The initial eight-segment Diary series focuses on three single moms from different cultural backgrounds: Monica Calhoun (“Sister Act 2,” “The Best Man”) is Ocean, 27, who tries to find a new job and get a GED while being consumed with her two children; Valery Ortiz (“South of Nowhere,” “10 Items or Less”) is 25-year-old Lupe, who struggles with being a young woman and a parent, and Janice Lynde (“Six Feet Under,” “General Hospital”) is Peggy, a white woman in her 50s who has never paid the bills but is forced to raise her 11-year-old grandson after her husband and daughter die in a car accident.
The series also stars acting icons Billy Dee Williams as Ocean’s uncle and Richard Roundtree as Ocean’s mentor.
Chicago native Cheryl L. West, whose play “Holiday Heart” was turned into a movie on Showtime that Townsend directed, created the characters and wrote the script for “Diary of a Single Mom.”

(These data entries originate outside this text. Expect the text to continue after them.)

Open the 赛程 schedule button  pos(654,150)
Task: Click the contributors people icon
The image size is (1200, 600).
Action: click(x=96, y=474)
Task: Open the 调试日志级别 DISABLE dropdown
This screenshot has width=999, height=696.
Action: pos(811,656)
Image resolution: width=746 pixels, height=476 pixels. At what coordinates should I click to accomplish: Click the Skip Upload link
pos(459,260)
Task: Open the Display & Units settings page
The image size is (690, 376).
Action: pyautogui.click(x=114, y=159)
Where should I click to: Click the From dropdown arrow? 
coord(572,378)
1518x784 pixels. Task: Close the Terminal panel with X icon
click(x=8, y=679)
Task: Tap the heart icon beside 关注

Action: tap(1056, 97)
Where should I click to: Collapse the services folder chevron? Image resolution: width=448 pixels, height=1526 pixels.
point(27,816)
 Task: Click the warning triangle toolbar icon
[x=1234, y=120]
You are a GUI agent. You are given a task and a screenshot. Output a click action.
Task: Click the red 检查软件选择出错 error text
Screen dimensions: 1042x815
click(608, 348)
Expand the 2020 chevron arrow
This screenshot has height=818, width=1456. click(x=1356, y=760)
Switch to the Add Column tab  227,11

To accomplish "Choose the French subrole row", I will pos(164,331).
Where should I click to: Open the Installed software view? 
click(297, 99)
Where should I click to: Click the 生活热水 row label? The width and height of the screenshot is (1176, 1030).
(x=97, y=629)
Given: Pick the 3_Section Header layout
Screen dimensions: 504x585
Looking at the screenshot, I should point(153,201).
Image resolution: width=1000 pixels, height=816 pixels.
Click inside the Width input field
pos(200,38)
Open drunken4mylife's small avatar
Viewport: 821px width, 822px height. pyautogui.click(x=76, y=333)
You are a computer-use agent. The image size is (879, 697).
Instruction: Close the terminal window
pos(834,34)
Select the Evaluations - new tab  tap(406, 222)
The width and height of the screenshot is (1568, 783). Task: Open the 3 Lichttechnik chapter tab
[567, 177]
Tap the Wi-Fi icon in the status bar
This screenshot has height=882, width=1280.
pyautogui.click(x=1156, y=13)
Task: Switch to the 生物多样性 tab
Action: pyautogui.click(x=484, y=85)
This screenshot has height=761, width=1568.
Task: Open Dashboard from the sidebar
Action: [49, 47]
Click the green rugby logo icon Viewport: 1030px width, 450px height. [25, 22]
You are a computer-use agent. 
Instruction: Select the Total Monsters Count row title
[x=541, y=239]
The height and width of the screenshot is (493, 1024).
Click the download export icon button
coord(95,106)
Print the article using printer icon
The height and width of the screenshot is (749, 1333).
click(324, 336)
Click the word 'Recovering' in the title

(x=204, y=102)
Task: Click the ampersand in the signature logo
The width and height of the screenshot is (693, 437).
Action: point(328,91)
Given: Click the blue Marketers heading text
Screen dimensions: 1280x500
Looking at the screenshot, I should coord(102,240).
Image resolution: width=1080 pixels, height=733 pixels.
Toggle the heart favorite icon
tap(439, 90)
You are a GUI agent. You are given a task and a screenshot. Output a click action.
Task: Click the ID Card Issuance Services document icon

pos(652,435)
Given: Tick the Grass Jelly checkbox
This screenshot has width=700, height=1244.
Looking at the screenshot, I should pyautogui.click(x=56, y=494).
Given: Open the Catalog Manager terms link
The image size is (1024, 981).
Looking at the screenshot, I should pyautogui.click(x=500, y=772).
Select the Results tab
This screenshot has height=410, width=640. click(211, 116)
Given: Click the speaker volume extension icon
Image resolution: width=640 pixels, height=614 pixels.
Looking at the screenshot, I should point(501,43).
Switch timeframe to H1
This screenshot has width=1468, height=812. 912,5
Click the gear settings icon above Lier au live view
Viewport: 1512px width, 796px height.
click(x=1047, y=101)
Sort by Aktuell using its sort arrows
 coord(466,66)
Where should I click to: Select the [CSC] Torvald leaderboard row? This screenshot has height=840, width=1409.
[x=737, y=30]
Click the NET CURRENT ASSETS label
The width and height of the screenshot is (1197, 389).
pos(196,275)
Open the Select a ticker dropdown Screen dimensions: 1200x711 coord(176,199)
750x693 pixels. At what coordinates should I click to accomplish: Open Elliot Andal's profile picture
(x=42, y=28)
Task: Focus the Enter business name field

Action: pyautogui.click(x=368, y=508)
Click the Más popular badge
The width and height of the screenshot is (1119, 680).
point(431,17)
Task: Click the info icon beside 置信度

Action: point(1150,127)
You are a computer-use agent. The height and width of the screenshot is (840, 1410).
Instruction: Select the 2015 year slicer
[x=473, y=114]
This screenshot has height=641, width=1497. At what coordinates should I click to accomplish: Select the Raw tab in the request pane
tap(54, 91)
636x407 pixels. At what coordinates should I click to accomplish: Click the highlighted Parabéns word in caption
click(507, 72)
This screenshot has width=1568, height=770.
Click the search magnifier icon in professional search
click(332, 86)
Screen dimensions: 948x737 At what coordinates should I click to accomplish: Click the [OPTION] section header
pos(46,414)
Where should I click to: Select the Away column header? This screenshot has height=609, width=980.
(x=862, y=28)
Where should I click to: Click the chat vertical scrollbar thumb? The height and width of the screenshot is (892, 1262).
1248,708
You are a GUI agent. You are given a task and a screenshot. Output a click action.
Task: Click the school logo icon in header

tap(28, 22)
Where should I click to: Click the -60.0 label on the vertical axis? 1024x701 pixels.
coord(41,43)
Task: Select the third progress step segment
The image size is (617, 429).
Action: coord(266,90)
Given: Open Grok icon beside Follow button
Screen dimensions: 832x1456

West attended Bryn Mawr Elementary on the South Side, and graduated from Thornwood High School after her family moved to south suburban Markham.
West, a single mother of a 12- and 13-year-old, said the series reflects universal themes with which every single parent grapples: “How is there going to be enough time? Can I do enough? Am I providing well enough?”
“Yet there are millions of women and men who manage and do it well,” West said.
West said she appreciated being able to create a serious drama with an African-American female as the lead actor.
“We’re dealing with very real issues and situations—people trying not only to strive but to thrive,” she said. “These women [in the series] are able to marshal their strengths to help each other.”
Each webisode lasts 12 minutes, and will let viewers comment on the episode page or on the series’ page on MySpace.
Townsend hopes the series can change people’s lives by enabling them to ask questions and find information on a Web toolbox.
The toolbox pops up on the side of the screen and offers online resources dealing with the issue at hand, whether it’s finding child care or GED classes. The content will be localized for Chicagoans in the next couple of months.
The toolbox may point the viewer to a blog, a Web tool or content from TheBeehive.org, a Web portal created by the series’ parent organization, One Economy (www.one-economy.com).
One Economy, a nonprofit that calls its mission public-purpose media, started nearly nine years ago to advocate for greater broadband access and quality information online.
One Economy plans to syndicate the toolbox so that other nonprofits and public-policy organizations can post the toolbox on their own sites.
“The organization could embed the toolbox on its Web site. The toolbox would come with a short snippet or a full video program in a media player,” said One Economy’s Rob Bole.
The groups that embed the toolbox could add their own content.
Bole sees the power of the Diary series partly because it is unique: The scripted fictional show, chock-ful of stars, lets people dream about themselves in a new way.
The key is to make the content engaging, authentic and relevant, rather than preachy and guilt-filled, Bole said.
“Because we come from the community development world, we have a better sense of how people’s lives work in their communities,” he said. “People know we’re doing it in their self interest.”